Planning the work, working the Plan
PM’s assertion that India was concerned about the US subprime loan crisis and its impact on our economy was testimony to the new linkages due to globalisation.india Updated: Dec 21, 2007 21:08 IST
The Prime Minister’s speech this week to the National Development Council (NDC) reminded one of an old saying: the more it changes, the more it remains the same. But that may be a cynic’s reading. India has come a long way from the days of the Nehruvian command economy, and the Planning Commission is more of a direction setter than a micro-planner, and its expanded version, the NDC, is increasingly a forum to sell free-market ideas. However, there is no wishing away the fact that the public sector and the government continue to be critical for the economy, even if they have been less emphasised from the days when they were said to be the ‘commanding heights’ of the economy. Manmohan Singh’s assertion that India was concerned about the US subprime loan crisis and the impact it could have on the domestic economy was testimony to the new linkages that have come into the system as a result of globalisation. But there is the other India which remains vulnerable to food prices, while a centuries-old demographic bias towards agriculture has not been corrected significantly. It is not for nothing that the pm spoke of inclusive growth and the need to make the domestic side of the growth engine solid.
Politically, that is a wise thing to say in a nation where about two-thirds of one billion people still live in rural areas. But it reflects some savvy that the same pitch can also be turned around to underline the need to ‘de-risk’ the economy from global shocks.

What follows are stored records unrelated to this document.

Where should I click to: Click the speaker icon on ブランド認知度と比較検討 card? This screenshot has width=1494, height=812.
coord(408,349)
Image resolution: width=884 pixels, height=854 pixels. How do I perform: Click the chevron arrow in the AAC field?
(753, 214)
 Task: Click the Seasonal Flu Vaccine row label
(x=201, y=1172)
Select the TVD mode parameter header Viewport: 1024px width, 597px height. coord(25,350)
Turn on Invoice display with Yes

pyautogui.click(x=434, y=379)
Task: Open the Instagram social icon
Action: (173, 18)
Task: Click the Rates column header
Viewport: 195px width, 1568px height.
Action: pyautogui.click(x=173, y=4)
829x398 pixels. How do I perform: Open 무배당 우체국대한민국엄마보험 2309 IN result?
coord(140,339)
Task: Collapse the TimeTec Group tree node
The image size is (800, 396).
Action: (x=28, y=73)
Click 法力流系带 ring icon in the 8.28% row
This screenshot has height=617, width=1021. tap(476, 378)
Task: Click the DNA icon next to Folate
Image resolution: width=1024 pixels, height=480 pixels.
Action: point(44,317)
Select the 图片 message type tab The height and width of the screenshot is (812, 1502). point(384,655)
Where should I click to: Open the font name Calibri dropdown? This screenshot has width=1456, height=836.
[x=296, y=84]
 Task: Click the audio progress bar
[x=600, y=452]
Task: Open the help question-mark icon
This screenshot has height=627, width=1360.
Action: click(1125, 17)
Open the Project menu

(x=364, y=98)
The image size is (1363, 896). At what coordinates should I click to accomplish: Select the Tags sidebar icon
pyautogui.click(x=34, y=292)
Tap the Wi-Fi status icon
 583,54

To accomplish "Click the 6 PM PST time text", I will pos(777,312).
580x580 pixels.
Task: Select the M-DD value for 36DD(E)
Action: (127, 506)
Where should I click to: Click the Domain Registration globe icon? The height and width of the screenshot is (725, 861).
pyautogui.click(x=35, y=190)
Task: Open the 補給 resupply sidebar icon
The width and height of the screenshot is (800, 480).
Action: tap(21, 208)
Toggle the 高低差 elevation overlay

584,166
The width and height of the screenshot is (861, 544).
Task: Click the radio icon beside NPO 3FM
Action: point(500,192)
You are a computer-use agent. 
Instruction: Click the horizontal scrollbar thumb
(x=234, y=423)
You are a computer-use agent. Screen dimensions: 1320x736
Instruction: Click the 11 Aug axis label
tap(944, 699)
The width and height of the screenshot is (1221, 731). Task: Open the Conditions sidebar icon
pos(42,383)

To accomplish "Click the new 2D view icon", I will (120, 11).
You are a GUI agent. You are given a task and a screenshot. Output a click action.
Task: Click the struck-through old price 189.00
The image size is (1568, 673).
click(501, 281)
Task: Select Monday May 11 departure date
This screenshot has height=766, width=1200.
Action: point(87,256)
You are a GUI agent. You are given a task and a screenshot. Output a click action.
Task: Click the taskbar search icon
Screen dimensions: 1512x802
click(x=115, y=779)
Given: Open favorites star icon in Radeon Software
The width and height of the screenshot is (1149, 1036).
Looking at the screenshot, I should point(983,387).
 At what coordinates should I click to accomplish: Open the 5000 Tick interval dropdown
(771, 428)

The real challenge for the government is in trying to boost food output at home, and increase investment in rural and agricultural infrastructure for the same, while at the same time not letting its guard down on fiscal prudence or inflation management.
The speech spoke of a need to control subsidies, red tape and leakages from government-led development programmes, which all sounded as if nothing has changed in the economy since the 1980s. That, however, was accompanied by the confidence that 10 per cent economic growth is an achievable and sustainable proposition.
Where does all that leave us? In simple terms, there is a need to broadbase the domestic economy and inclusiveness in such a context so that it may be seen more as a market-enhancing exercise than a lingering legacy of socialist rhetoric. It is up to the government to ensure that this does not happen at the cost of government spending getting out of hand. It must avoid wasteful expenditure concealed under populist schemes. A 4 per cent growth every year in agriculture is not going to hurt anyone. But the government needs to improve delivery systems in the rural areas for this to become a ground reality. Increased public spending needs administrative solutions, not economic logic, to be truly justifiable. Everything from the Right to Information, enlistment of voluntary agencies and e-governance may be used to create a counter-vailing culture in the monitoring of government spending. While that is put in place, robust growth with an emphasis on geographically well-distributed infrastructure must remain the twin drivers of economic development. Affordable food prices, farm sector development and inclusive growth are not antithetical to growth, but needs effective administration in order that it is not perceived as such.